Based on the authors’ model of senescence described above, it will be possible to determine the number or ratio of senescent cells that needs to be removed in old organisms to achieve functional benefits. Notably, in the authors’ model, injection of 0.5-million senescent cells was sufficient to reduce the fitness of young healthy mice, and this represents a tiny fraction of cells within the organism. Senescent cells, however, are not evenly distributed in old organisms. Only recently are methods being developed to quantitatively determine the number of senescent cells in animal tissues11. In adipose tissue, the amount of senescent cells in old mice may reach up to 14% of the cells, whereas in intestine, spleen and lymph nodes, ~3% of the cells are senescent11. In humans, enabling the assessment of the mass of senescent cells in a tissue will help to determine the best age to start a senolytic treatment, taking into account that biological and chronological ages may not coincide.

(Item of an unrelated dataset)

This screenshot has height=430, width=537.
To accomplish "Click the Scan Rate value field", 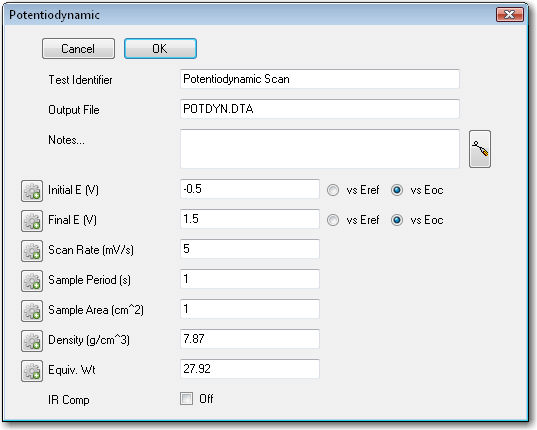I will (x=250, y=249).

However, it is most likely that the initial proof of concept that senolytics can be applied in the clinic will be in clinical studies in which senolytics are administered to the elderly before they develop severe disabilities. For example, it might be that days or even weeks before undergoing elective procedures (such as elective hip replacement), senolytic therapy will be administered, and clinical progress will be compared between individuals taking senolytics and those with no treatment. The data from the current paper suggest that resilience of the elderly during such an event will increase after such treatment and that their recovery will be better and disability will be prevented12. With success, indications could be broadened.

The elimination of senescent cells with pharmacological strategies and through use of FDA-approved drugs is a major advance that may be readily tested in aging humans. These are exciting times that mark the coming of age of decades of previous research on cellular senescence.